# YOUR GOAL:
In the article about careers after a math doctorate, copy out word for word the passage starting with "GSAS: Math Ph.D." and going on through "out of academia.".
TEXT FOR ANALYSIS: Begin
November 2012 Articles

GSAS: Math Ph.D. Opens Doors

Graduate alumnae/i draw on their mathematics doctorates in a range of career paths.

By Maria Jacketti

Jeana Mastrangeli, Ph.D. ’97

From the practical stepping stones of arithmetic to the floral splendor of the Fibonacci sequence, mathematics summons into action both sides of the brain—the logical and the sublime. Similarly those who climb to the summit of math education—a doctorate—can draw upon their training to follow a wide range of careers in and out of academia.

Jeana Mastrangeli, Ph.D. ’97, began pursuing doctoral studies in Bryn Mawr’s Graduate Program in Mathematics in 1997 at age 37. She had three children still at home and needed a flexible schedule. The degree first led her into her apparent dream job, teaching math. The college where she taught, however, was experiencing financial difficulties, plunging her into incessant 14-hour days and taking a toll on her health. After adjuncting and volunteering as a math tutor, she accepted a position as a systems engineer at an aerospace company.
TEXT FOR ANALYSIS: End
SOURCE MATERIAL: Begin
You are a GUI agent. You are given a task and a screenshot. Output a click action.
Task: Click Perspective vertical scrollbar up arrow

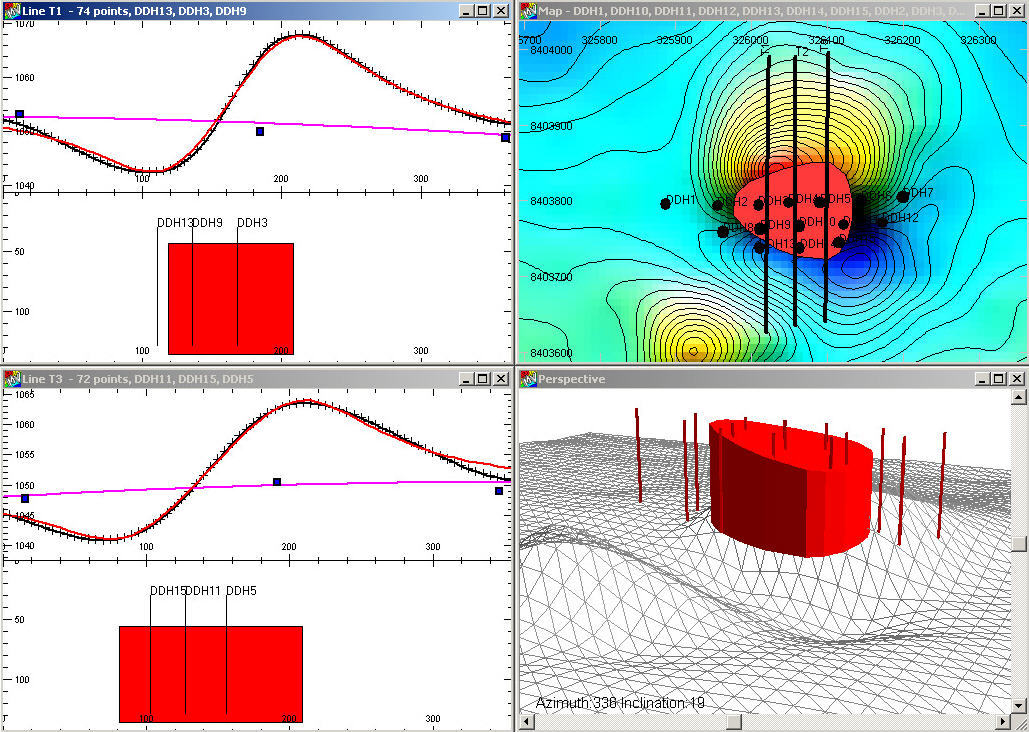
SOURCE MATERIAL: End
# ANSWER BELOW:
GSAS: Math Ph.D. Opens Doors

Graduate alumnae/i draw on their mathematics doctorates in a range of career paths.

By Maria Jacketti

Jeana Mastrangeli, Ph.D. ’97

From the practical stepping stones of arithmetic to the floral splendor of the Fibonacci sequence, mathematics summons into action both sides of the brain—the logical and the sublime. Similarly those who climb to the summit of math education—a doctorate—can draw upon their training to follow a wide range of careers in and out of academia.